For the first time in his life, he had influence over the lives of others—not just in giving a passing or a failing grade to a student, but in affecting the careers and incomes of other adult human beings. What made this even more awesome was that these people were similar to him in talent, ambition, and sensitivity—even in vulnerability. They were writers.
They flocked to special screenings set up for groups of them at the studio. The word went out all over town, through the trades and the grapevine and calls to agents, that a new show was in the works, an hour drama series rumored to be that rarest of all birds, a quality prime-time network series. Since the show had not yet been on the air, potential writers had to see the pilot in order to know what the series was about. They had to know who the characters were and what sort of situations they might be involved in before they could pitch an appropriate story line for consideration. To inform themselves of these matters they duti
fully trooped to screenings of the pilot, armed with notebooks and pencils and hope.

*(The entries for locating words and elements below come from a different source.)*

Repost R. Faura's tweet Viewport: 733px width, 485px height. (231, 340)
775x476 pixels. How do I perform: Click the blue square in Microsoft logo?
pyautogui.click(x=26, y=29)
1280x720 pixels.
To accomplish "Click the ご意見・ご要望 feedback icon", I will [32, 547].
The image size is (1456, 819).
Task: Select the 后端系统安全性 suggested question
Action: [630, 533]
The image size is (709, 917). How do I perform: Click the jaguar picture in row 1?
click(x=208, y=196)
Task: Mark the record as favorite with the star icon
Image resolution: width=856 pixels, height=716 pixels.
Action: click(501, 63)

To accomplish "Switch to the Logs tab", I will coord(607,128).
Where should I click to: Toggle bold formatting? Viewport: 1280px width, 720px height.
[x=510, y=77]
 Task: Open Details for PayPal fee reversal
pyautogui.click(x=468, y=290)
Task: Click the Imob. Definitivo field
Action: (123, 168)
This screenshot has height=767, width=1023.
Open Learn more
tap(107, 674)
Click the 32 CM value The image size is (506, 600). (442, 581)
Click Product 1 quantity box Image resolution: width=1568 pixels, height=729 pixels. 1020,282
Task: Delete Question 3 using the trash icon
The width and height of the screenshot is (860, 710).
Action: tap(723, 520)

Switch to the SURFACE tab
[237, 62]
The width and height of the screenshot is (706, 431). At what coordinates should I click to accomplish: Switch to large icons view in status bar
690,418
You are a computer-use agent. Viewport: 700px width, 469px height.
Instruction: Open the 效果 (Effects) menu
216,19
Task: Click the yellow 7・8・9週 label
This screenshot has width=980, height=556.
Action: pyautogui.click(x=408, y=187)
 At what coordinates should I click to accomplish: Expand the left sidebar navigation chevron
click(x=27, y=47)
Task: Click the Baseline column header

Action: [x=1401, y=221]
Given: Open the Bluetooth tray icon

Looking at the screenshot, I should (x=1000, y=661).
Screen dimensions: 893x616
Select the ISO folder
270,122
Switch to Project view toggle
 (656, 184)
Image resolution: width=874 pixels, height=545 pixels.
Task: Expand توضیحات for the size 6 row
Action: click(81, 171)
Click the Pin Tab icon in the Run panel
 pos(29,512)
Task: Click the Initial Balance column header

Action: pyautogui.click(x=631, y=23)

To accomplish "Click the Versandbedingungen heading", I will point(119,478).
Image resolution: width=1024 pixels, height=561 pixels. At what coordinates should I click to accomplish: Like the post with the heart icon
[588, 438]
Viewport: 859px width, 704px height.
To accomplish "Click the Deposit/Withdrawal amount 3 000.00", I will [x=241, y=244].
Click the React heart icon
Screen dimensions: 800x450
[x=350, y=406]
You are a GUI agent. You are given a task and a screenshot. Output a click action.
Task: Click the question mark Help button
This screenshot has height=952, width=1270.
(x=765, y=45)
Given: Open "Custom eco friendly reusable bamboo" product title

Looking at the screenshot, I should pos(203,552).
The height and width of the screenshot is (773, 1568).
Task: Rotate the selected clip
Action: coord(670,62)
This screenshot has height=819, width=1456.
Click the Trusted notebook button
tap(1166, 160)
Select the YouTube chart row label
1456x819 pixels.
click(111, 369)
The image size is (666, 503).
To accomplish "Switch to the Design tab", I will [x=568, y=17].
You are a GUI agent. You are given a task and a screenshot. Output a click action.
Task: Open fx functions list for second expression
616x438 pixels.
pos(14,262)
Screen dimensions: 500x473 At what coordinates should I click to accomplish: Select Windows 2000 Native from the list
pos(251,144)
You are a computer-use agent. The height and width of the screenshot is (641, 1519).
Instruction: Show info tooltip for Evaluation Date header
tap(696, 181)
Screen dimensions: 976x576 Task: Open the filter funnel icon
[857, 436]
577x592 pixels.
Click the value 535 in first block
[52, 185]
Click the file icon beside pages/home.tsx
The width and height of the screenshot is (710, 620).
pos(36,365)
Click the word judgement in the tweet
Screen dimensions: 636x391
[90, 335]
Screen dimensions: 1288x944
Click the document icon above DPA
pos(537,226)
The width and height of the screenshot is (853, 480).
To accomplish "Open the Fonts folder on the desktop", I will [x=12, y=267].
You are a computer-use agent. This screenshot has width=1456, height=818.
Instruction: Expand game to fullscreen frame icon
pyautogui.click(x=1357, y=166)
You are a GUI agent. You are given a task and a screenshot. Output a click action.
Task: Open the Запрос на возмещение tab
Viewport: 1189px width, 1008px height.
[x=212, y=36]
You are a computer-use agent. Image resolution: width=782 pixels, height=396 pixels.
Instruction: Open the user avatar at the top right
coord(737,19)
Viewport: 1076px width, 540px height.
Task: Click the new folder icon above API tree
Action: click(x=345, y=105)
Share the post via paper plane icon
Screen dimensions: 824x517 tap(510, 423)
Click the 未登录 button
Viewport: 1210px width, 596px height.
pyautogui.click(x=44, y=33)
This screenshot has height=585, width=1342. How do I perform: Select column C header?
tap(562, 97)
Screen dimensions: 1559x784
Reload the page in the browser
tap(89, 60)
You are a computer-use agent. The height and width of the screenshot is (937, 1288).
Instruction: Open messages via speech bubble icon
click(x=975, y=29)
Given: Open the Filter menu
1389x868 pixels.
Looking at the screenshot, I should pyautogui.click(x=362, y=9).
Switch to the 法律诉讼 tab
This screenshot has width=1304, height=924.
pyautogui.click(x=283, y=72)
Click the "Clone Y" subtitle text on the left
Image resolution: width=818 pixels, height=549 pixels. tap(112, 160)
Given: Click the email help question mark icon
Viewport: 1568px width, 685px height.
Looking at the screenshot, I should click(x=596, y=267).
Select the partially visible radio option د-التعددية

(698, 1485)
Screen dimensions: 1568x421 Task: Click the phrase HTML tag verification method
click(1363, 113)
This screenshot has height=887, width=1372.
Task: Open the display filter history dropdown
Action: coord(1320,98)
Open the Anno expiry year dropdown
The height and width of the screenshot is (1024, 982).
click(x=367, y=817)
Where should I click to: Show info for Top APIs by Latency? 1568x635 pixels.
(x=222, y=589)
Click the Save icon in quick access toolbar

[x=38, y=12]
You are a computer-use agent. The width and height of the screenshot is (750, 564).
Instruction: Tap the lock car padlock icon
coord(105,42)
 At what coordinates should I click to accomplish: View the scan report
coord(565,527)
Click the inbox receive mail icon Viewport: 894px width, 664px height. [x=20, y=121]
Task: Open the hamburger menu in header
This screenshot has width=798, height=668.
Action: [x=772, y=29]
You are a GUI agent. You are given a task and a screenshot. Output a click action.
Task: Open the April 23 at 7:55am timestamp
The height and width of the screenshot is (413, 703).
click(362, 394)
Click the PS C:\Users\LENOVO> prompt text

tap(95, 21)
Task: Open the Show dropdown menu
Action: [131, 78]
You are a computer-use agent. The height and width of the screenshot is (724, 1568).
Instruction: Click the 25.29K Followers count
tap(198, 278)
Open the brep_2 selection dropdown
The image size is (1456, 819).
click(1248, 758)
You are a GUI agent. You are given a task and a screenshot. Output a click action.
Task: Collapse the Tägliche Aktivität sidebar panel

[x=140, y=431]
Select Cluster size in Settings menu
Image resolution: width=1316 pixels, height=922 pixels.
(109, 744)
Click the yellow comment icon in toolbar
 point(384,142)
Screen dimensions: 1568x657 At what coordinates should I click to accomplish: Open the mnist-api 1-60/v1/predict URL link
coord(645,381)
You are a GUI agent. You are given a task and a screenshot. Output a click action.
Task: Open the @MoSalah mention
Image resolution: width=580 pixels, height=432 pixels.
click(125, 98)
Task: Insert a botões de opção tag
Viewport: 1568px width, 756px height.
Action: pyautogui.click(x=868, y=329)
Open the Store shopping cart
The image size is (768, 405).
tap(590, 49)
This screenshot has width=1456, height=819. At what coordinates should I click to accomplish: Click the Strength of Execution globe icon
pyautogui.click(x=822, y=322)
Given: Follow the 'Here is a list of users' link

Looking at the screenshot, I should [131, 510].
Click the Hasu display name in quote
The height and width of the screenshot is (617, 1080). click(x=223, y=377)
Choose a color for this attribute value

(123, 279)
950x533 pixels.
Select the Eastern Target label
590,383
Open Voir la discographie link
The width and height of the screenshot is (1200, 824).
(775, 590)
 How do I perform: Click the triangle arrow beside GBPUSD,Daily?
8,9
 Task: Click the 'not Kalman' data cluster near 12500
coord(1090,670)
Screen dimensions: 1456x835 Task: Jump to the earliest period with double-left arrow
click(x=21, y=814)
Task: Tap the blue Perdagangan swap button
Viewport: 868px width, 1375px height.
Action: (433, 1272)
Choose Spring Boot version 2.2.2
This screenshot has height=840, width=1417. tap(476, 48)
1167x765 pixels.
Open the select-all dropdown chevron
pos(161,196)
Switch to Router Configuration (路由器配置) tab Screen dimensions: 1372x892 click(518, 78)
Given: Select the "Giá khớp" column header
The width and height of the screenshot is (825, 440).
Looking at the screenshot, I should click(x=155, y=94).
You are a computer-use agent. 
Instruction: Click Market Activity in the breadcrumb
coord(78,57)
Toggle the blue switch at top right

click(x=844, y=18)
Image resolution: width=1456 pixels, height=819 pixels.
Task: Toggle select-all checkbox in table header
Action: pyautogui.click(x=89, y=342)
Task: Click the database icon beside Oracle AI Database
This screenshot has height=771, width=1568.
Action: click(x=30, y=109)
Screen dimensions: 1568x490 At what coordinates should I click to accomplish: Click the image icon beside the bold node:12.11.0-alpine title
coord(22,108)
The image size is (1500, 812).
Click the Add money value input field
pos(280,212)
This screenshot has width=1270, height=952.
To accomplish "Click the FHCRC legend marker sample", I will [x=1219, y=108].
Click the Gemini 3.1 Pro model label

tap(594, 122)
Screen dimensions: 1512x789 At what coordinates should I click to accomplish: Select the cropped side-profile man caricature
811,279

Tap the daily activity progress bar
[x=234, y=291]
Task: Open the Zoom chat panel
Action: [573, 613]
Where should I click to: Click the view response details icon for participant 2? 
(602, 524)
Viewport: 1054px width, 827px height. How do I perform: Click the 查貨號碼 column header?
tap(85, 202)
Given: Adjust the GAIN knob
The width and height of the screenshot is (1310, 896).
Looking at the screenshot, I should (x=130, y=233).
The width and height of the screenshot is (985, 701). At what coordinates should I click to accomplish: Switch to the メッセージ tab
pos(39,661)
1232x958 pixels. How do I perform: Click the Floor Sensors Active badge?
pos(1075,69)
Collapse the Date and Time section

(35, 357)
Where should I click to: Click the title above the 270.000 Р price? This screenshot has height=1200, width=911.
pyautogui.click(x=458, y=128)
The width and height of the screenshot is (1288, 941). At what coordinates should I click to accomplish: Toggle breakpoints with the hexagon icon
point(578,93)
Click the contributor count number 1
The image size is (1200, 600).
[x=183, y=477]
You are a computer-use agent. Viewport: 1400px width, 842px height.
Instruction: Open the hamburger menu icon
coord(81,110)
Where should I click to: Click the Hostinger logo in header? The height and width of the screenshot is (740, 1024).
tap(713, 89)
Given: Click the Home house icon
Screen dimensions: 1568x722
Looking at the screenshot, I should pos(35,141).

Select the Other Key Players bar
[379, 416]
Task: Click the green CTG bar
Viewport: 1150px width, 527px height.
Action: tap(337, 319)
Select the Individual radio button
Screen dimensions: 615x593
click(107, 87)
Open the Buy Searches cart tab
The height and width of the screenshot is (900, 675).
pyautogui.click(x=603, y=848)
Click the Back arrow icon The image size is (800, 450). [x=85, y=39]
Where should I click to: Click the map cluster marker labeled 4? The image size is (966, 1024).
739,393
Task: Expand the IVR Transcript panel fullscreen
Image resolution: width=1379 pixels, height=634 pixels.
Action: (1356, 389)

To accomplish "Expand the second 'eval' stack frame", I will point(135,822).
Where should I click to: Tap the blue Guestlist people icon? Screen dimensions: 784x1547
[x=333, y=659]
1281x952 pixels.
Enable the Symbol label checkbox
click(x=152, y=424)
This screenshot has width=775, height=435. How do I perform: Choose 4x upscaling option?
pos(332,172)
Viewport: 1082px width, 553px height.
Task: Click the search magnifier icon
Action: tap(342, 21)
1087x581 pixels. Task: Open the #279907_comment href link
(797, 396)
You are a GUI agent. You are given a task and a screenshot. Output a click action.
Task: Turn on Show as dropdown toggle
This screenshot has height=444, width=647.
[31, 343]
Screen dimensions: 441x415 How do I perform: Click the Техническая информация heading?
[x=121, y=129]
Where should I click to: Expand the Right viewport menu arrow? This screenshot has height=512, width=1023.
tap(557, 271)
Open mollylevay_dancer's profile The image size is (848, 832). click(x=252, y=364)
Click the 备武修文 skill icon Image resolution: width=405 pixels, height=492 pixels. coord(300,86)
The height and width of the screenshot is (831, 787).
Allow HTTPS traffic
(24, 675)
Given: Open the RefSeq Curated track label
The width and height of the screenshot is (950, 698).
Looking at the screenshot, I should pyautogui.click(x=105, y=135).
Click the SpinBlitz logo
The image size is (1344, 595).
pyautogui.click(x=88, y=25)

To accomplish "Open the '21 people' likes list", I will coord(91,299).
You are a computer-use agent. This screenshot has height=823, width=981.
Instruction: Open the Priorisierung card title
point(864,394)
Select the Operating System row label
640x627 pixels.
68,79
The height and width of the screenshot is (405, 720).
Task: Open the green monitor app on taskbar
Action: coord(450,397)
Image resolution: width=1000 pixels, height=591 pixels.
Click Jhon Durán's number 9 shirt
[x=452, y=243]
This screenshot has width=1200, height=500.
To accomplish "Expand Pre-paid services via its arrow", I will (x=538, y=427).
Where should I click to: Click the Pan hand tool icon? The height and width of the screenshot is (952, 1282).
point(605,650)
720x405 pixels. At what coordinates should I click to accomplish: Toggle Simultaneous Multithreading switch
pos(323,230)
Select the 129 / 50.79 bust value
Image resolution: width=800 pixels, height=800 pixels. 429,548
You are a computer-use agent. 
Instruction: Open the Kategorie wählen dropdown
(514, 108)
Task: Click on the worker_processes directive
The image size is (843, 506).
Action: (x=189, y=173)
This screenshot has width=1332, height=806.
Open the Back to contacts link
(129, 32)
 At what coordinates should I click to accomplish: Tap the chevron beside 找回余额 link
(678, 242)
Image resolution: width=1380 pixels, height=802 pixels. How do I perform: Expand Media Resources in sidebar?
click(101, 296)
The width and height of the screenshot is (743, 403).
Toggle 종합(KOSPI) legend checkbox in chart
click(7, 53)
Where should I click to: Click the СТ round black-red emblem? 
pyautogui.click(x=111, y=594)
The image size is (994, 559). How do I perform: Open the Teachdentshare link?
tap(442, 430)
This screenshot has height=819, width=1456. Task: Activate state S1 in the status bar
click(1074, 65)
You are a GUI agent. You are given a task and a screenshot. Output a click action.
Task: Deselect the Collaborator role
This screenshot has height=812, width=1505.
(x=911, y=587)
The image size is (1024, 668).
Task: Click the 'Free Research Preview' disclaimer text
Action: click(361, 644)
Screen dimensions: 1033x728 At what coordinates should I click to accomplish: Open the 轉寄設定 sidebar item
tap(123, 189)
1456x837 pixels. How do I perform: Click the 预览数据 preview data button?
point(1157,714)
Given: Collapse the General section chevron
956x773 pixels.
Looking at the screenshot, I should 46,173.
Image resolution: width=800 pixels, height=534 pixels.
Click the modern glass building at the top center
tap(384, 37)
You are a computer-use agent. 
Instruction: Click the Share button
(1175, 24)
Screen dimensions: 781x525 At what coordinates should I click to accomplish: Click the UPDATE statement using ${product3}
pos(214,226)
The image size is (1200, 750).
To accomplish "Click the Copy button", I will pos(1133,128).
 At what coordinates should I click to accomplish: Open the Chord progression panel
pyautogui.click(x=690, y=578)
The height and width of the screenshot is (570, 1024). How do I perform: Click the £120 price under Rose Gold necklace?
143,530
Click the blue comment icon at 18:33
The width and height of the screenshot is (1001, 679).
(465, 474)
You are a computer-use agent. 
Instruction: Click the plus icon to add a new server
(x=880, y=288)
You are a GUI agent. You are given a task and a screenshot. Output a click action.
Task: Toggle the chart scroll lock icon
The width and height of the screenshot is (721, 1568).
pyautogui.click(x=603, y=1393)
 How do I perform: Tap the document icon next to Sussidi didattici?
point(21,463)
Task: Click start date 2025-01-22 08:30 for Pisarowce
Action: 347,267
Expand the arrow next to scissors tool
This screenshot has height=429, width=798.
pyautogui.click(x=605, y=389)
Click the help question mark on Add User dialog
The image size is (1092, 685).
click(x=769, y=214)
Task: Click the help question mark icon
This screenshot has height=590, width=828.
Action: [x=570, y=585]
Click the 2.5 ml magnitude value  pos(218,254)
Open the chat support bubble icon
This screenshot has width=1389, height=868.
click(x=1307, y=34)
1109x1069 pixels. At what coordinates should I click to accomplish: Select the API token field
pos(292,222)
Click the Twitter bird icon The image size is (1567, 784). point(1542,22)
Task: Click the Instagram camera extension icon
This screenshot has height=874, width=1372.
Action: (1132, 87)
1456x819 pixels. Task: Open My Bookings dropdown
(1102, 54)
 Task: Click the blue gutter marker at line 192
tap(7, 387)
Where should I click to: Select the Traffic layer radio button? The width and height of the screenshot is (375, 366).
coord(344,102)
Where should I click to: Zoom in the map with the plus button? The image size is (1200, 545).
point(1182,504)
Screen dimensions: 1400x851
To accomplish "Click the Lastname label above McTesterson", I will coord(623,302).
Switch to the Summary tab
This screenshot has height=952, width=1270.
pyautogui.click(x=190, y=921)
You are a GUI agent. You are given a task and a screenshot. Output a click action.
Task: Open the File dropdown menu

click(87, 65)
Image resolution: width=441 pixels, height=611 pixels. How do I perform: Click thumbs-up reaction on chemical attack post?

Those who were not invited to attend, who did not have agents to submit their names and samples of their work for consideration, called and sent in work on their own. The inundation of writers grew in geographic scope as well as variety of applicants and ideas when one of the wire services carried a small item about Perry, the college teacher and short-story writer who had originated a new television show.
Aspiring writers not only sent in scripts they had written, but poems and verse plays, biographies and musicals, comedy sketches and magazine articles, inspirational essays from religious publications and feature stories on beloved pets that had been published in small-town weeklies. There were telephone calls from writers who claimed to be old buddies of Perry’s from college or the army or summers in the south of France or winters in the Alps or other such places where in fact he had never been in his life. There were those who swore they were best friends or sweethearts of people Perry had known in those or other places throughout his apparently teeming past, or friends of mysterious relatives who had allegedly assumed other identities.
Of the scores of inquiries and applications and supplications, the culmination came with the appearance of a wild-eyed man with a flaming red beard who gained entry to Perry’s office posing as a window washer and claiming to be a psychic messenger of the late seer Edgar Cayce, dispatched from the logging camp where he had worked for five years solely on the sacred mission of writing an episode of “The First Year’s the Hardest.”
Security guards and efficient secretaries accustomed to such entreaties disposed of most of the eager but uninvited applicants, but that still left nearly a hundred or so valid, working professional writers vying for what came down to three script assignments. Or two, if Perry chose to write the first episode of the series himself. As story consultant, it was his own choice. He was not used to all these choices.
Thankfully, the selection of the writers was not his alone; it was a decision made jointly with Kenton and Ned, and had to have Archer’s approval, as well as the network’s.